Faites la guerre, pas l'amour !
Faites la guerre, pas l'amour !
A cette formule revisitée pourrait se réduire le livret de
"Roland", l'opéra de Jean-Baptiste Lully. Roland est amoureux
d'Angélique mais les règles de l'amour courtois interdisent
les épanchements romantiques. Un chevalier ne peut gagner le coeur
de sa belle qu'à travers l'héroïsme de ses actes guerriers.
Sous Louis XIV, à l'époque où l'ouvrage fut créé,
cette culture galante était encore de mise. Aux spectacles de la
Cour, la tradition et la force de l'habitude permettaient à chacun
d'assister sans préparation particulière. De nos jours, ces
valeurs sont surannées. Comme en littérature Ronsard n'est
plus qu'un auteur pour universitaires, les tragédies de Lully sont
devenues de véritables pièces de musée. Même
si Roland est d'une grande qualité musicale et bénéficie
d'une construction dramatique remarquable, un public non averti se trouvera
désorienté devant une telle oeuvre. Il ne reste qu'à
espérer que le metteur en scène lui dévoile les tenants
et aboutissants de l'intrigue.
Malheureusement, rien de tel à
Lausanne. Cette production reste bien en-deçà de ce qu'on
peut attendre de la résurrection d'un opéra de Lully. La
mise en scène de Stephan Grögler se limite aux variations esthétiques
d'un décor unique (Véronique Seymat). Si la longue estrade
au-dessus d'un terrain caillouteux illustre la facilité du rêve
contre la dureté de la réalité, quand le metteur en
scène suisse crée ses atmosphères à travers
des projections vidéos (Charles Carcopino), des images sur des téléviseurs
disséminés sur la scène, des jeux de lumières
(Laurent Castaingt), il oublie d'éclairer l'intrigue, laissant aux
chanteurs le soin d'articuler le discours dramatique.
© Opéra de Lausanne
Tout repose sur la narration. Malheureusement,
la plupart des protagonistes n'ont pas le style du chant baroque. A commencer
par la basse française Nicolas Testé (Roland). Sa prestance
en ferait un héros idéal si son chant n'était imprégné
d'inconvenants accents de belcanto. Par contre, avec Anna Maria
Panzarella (Angélique), la production lausannoise propose le modèle
même du chant baroque. Exemple de clarté narrative, dominant
le plateau de sa voix bien posée, de sa prononciation parfaite,
la soprano donne sens aux récitatifs et aux airs brefs soutenus
par le continuo. Favorisant l'expressivité vocale, colorant sa voix
sans effets inutiles, elle intègre parfaitement le personnage torturé
tantôt par son amour pour un homme socialement inférieur,
tantôt par son orgueil de reine, tantôt encore par l'impossibilité
d'entendre le discours amoureux de Roland. De son côté, manquant
souvent de justesse musicale, le ténor français Olivier Dumait
(Médor) déçoit. Des autres solistes, on retiendra
les excellentes prestations du baryton Evguenyi Alexiev (Ziliante/Demogorgon)

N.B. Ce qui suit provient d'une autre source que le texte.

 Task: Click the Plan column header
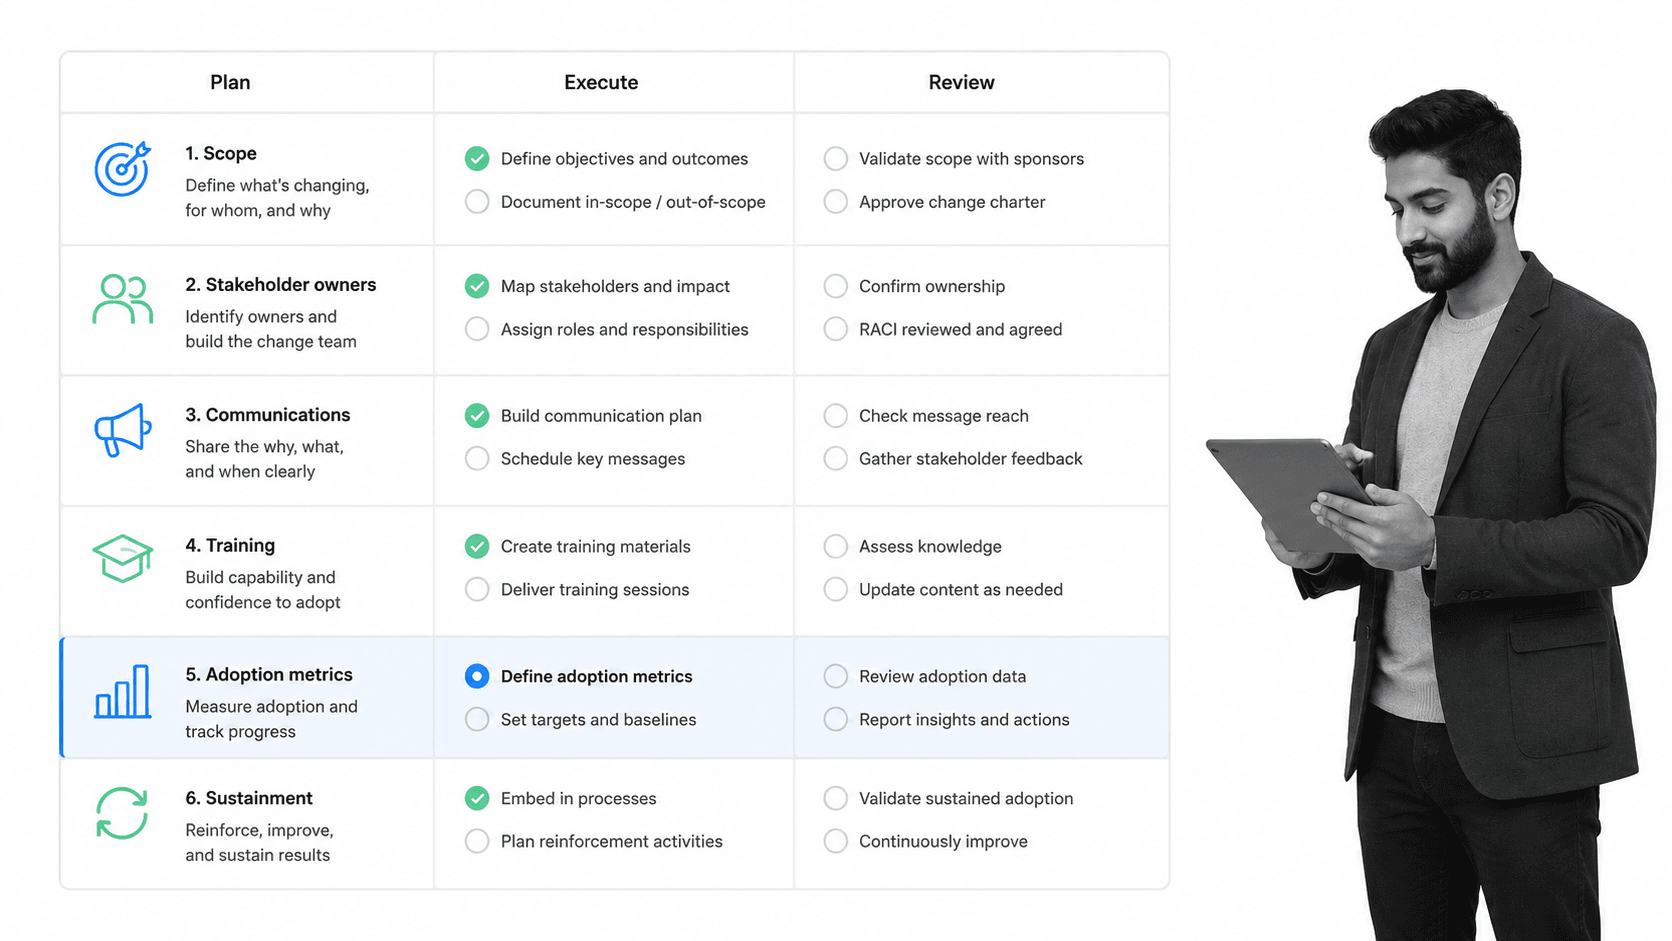(230, 82)
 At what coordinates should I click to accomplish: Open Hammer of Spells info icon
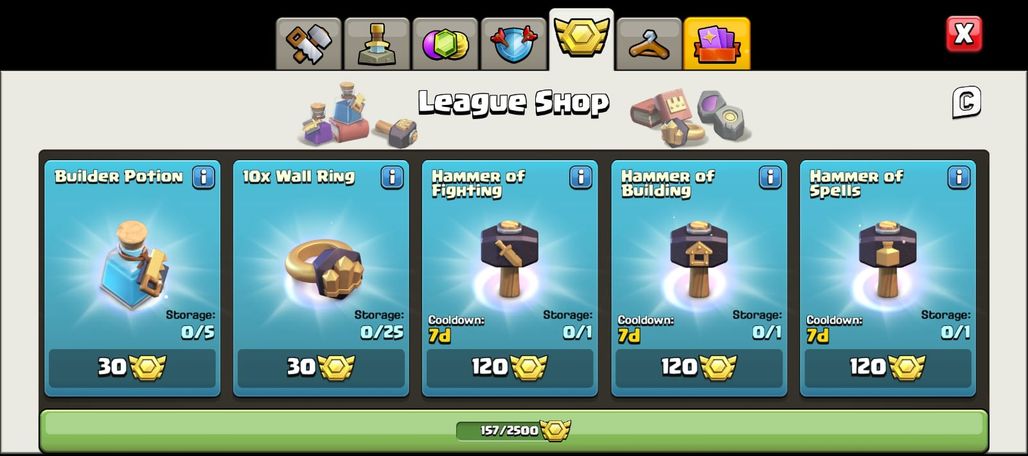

et du ténor Emiliano Gonzalez-Toro (Tessandre/un insulaire) seuls
à intégrer la forme et le style du chant baroque français.
Des quelques ballets qui égayent
la partition de Lully, que dire sinon que le chorégraphe (Daniel
Larrieu) les a ridiculisés... Est-il nécessaire que les danseurs
se trémoussent scolairement sur des mouvements de jerk ou de boogie-woogie
parce que le compositeur syncope sa musique ? Le ballet engagé pour
cette production vaut certainement mieux que ses apparitions dont le seul
but semble être l'étalage d'une impressionnante quantité
de costumes (Véronique Seymat) façonnés pour l'occasion.
Dans la fosse, Les Talens Lyriques
sont apparus fort bien préparés et en excellente forme. Après
une ouverture quelque peu désordonnée, le chef français
réussit à ramener ses pupitres autour d'un bel équilibre
musical. Si l'étoffe de l'orchestre reste toujours un peu rude par
rapport aux autres orchestres baroques, Les Talens Lyriques ont au moins
l'avantage d'avoir un son reconnaissable entre tous.
En résumé, l'énergie
développée autour de la résurrection lausannoise de
Roland
aurait été mieux canalisée si le metteur en scène
s'était attaché à raconter l'intrigue plutôt
qu'à en faire un beau, mais inutile, tableau de lumières.